__DATA SHOWN__:
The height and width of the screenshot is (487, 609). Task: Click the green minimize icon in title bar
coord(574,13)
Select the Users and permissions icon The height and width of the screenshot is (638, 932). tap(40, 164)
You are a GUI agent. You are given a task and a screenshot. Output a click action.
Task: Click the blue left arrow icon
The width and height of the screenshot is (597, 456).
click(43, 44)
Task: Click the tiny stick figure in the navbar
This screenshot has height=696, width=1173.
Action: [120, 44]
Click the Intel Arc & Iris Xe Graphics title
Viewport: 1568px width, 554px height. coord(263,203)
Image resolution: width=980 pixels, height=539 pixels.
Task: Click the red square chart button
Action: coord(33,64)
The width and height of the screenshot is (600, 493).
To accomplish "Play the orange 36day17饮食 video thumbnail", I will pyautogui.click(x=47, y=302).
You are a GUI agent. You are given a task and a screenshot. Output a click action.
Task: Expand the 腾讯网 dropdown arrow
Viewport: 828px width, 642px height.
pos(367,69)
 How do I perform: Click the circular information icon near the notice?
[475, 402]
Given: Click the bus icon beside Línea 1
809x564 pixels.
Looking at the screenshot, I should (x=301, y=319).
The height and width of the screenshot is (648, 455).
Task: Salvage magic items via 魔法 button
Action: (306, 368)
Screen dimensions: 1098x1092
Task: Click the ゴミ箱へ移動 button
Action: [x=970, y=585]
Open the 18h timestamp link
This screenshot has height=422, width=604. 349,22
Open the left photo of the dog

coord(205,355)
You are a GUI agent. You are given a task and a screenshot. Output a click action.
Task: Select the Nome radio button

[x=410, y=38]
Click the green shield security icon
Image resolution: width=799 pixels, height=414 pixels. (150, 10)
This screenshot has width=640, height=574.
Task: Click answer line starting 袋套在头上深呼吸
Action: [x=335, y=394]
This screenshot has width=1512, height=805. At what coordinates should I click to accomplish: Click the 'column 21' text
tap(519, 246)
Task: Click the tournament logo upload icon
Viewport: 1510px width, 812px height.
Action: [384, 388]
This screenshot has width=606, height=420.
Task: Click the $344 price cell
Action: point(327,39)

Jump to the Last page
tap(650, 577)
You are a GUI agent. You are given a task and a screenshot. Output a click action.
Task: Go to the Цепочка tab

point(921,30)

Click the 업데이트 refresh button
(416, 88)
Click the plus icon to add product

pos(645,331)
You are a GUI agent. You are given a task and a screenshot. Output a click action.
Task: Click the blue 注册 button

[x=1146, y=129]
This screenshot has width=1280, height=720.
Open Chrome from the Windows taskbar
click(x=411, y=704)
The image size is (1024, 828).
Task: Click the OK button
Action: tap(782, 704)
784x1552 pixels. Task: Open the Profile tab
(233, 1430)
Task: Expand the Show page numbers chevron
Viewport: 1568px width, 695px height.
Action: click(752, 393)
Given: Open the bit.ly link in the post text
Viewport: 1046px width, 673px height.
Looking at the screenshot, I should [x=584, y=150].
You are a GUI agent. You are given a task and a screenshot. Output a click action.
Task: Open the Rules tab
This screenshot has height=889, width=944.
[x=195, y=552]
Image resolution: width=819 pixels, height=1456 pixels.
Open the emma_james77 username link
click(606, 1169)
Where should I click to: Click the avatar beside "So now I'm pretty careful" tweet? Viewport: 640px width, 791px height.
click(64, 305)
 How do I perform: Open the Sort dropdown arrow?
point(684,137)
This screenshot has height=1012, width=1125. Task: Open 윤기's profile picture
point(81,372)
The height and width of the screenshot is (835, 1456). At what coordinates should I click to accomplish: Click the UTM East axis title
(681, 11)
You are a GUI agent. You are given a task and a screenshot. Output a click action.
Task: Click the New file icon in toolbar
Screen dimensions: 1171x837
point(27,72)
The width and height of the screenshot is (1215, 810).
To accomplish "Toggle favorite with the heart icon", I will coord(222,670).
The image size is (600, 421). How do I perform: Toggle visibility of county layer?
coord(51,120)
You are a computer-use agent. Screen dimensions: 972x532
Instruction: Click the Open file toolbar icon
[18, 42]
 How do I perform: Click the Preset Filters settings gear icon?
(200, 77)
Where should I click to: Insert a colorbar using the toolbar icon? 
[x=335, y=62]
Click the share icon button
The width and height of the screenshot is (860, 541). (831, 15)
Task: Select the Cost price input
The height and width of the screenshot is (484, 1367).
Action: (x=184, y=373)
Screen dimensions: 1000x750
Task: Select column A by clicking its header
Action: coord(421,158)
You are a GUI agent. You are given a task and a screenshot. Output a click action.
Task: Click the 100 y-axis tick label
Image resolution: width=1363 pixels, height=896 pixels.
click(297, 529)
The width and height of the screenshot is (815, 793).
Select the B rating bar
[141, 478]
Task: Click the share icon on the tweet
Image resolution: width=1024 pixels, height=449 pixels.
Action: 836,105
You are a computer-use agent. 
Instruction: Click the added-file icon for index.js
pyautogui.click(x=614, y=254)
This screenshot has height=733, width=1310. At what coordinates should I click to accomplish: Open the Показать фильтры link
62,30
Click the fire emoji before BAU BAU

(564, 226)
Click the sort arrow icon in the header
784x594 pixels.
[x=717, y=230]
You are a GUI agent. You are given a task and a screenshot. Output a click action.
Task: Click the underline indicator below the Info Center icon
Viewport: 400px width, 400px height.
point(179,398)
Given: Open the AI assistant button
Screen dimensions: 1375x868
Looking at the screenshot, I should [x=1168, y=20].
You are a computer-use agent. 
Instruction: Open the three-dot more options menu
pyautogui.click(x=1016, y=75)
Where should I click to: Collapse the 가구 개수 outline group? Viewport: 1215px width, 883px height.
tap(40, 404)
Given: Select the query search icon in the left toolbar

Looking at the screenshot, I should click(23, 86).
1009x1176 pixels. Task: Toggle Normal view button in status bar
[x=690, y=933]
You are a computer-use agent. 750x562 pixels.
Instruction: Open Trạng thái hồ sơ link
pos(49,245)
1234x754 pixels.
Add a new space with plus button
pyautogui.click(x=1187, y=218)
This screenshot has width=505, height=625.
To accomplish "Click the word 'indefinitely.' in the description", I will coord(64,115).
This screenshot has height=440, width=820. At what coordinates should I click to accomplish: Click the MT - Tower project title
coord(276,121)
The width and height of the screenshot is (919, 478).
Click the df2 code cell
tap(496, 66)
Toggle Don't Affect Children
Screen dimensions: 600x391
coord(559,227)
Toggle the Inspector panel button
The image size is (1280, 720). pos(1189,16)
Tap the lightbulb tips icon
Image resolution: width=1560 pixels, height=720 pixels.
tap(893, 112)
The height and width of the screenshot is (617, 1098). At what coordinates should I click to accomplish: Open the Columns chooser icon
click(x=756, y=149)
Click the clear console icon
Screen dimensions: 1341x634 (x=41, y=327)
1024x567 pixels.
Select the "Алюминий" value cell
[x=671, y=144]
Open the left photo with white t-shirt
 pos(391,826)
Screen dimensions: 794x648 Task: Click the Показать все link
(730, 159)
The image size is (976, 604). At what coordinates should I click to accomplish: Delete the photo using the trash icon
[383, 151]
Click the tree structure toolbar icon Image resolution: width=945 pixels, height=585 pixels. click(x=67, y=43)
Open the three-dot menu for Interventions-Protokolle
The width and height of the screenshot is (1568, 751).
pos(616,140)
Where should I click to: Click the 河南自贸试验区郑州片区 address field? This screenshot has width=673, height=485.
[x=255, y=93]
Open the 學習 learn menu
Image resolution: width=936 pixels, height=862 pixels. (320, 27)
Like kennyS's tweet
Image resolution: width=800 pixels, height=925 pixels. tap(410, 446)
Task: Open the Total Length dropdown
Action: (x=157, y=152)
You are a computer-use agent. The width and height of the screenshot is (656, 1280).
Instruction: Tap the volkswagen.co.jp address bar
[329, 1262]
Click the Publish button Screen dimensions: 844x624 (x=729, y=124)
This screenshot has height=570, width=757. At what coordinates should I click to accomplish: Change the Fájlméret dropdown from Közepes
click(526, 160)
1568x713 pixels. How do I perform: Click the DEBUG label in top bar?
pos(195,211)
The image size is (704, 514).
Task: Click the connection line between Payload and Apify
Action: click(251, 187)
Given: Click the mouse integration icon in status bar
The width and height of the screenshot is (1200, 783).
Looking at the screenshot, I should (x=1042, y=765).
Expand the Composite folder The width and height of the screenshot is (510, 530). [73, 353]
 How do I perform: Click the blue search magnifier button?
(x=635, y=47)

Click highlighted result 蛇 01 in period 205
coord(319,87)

__YOUR TASK__:
Copy out each line of the material above, word for word, from the first down to the line containing "Given: Click the bus icon beside Línea 1". Add nothing.

__EXERCISE RESULT__:
The height and width of the screenshot is (487, 609). Task: Click the green minimize icon in title bar
coord(574,13)
Select the Users and permissions icon The height and width of the screenshot is (638, 932). tap(40, 164)
You are a GUI agent. You are given a task and a screenshot. Output a click action.
Task: Click the blue left arrow icon
The width and height of the screenshot is (597, 456).
click(43, 44)
Task: Click the tiny stick figure in the navbar
This screenshot has height=696, width=1173.
Action: [120, 44]
Click the Intel Arc & Iris Xe Graphics title
Viewport: 1568px width, 554px height. coord(263,203)
Image resolution: width=980 pixels, height=539 pixels.
Task: Click the red square chart button
Action: coord(33,64)
The width and height of the screenshot is (600, 493).
To accomplish "Play the orange 36day17饮食 video thumbnail", I will pyautogui.click(x=47, y=302).
You are a GUI agent. You are given a task and a screenshot. Output a click action.
Task: Expand the 腾讯网 dropdown arrow
Viewport: 828px width, 642px height.
pos(367,69)
 How do I perform: Click the circular information icon near the notice?
[475, 402]
Given: Click the bus icon beside Línea 1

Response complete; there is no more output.